Selected text:
= = =

So here’s how to begin

Look at the near-boiler piping. If water is leaving the boiler with the steam, you’ll never be able to heat the building. The near-boiler piping’s job is to separate the steam from the water and put the water back into the boiler. Get the boiler manufacturer’s specs for that near-boiler piping and compare it to what you see on the job. If the piping is wrong, redo it. That system will never work properly if the piping allows water to follow the steam up into the building.

Watch the pressure. With steam heat, it’s not normal to be running at high pressure unless they’re using the steam for some sort of process, such as cooking food or sterilizing instruments. The highest pressure you will ever need for space heating is two psi. That’s been the rule since 1899 when heating engineers agreed to use steam-pipe-sizing charts that kept the steam’s pressure drop very low as it moved from boiler to radiators. This is how the Empire State Building gets by on such low pressure. It’s not the pressure that heats the people; it’s the latent heat of the steam, and that’s there at zero psi. The only pressure you need is enough to overcome the pressure drop as the steam races through the pipes, and that’s only about one- or two ounces of loss for every 100 feet of travel. You can take this one to the bank. Literally.

= = =

Study questions:
[1] Translate this sentence from the steam-heating passage into Spanish: "The highest pressure you will ever need for space heating is two psi."
[2] Repeat the portion of the steam-heating passage starting with "So here’s how" and going on through "into the building.".
[3] Proceed with the steam-heating passage, picking up right after its final sentence.
The stored listing is not needed for this work.

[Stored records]
= = =

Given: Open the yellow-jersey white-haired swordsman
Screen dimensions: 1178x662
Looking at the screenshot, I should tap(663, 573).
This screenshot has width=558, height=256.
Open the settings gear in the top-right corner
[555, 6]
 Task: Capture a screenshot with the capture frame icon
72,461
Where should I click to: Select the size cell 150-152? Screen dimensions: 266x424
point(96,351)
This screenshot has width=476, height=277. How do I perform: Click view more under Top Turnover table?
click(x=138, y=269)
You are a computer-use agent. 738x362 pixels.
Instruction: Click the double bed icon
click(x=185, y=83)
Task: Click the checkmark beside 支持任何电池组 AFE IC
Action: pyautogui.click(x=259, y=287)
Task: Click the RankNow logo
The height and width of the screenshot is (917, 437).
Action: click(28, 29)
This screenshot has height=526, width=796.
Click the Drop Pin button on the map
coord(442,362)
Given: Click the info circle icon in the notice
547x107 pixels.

= = =

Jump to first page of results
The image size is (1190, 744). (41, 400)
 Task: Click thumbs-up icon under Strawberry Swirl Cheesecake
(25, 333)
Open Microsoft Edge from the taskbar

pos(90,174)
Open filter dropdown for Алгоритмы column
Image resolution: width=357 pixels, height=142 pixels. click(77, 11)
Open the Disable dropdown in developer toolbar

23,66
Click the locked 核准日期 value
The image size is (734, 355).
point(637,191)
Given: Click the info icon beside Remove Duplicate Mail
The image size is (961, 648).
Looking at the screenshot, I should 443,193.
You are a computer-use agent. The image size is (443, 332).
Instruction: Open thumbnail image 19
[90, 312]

= = =

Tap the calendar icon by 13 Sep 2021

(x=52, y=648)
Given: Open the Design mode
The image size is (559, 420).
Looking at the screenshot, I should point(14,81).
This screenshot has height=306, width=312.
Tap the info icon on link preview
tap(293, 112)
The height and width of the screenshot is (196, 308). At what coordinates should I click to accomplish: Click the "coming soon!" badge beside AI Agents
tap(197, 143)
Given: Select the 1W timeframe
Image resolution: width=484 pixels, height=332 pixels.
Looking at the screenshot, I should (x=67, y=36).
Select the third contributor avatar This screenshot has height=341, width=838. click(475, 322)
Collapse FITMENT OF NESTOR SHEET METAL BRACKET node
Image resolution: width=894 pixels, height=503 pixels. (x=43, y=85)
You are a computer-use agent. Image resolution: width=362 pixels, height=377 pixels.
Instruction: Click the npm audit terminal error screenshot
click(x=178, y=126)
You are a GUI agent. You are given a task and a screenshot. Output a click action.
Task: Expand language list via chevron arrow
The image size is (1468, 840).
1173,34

= = =

Activity answers:
[1] La presión más alta que jamás necesitará para la calefacción de espacios es de dos psi.

[2]
So here’s how to begin

Look at the near-boiler piping. If water is leaving the boiler with the steam, you’ll never be able to heat the building. The near-boiler piping’s job is to separate the steam from the water and put the water back into the boiler. Get the boiler manufacturer’s specs for that near-boiler piping and compare it to what you see on the job. If the piping is wrong, redo it. That system will never work properly if the piping allows water to follow the steam up into the building.

[3]
Think like air. If you can’t heat the place on low pressure, there’s probably air trapped in the pipes that can’t escape because the air vents are either broken or missing. Steam is lighter than air and the two will not mix. Every steam system starts out filled with air. When the water turns to steam, it expands 1,700 times, and that’s at zero psi. The steam pushes the air ahead of itself like a plunger. If the air can’t get out, the steam stops moving and gives up its heat. If you don’t know this, you’ll be tempted to crank up the pressure. That will just give the steam more power to compress the air. The pipes get hot a bit further out into the system. You may see this as a great thing and raise the pressure even higher. There still won’t be much heat in building, though, because the air still can’t get out. And the burner will be running most of the time. Oh, and the people who are in the building will be opening the windows on the coldest of days. And some folks will think this is normal. It’s not.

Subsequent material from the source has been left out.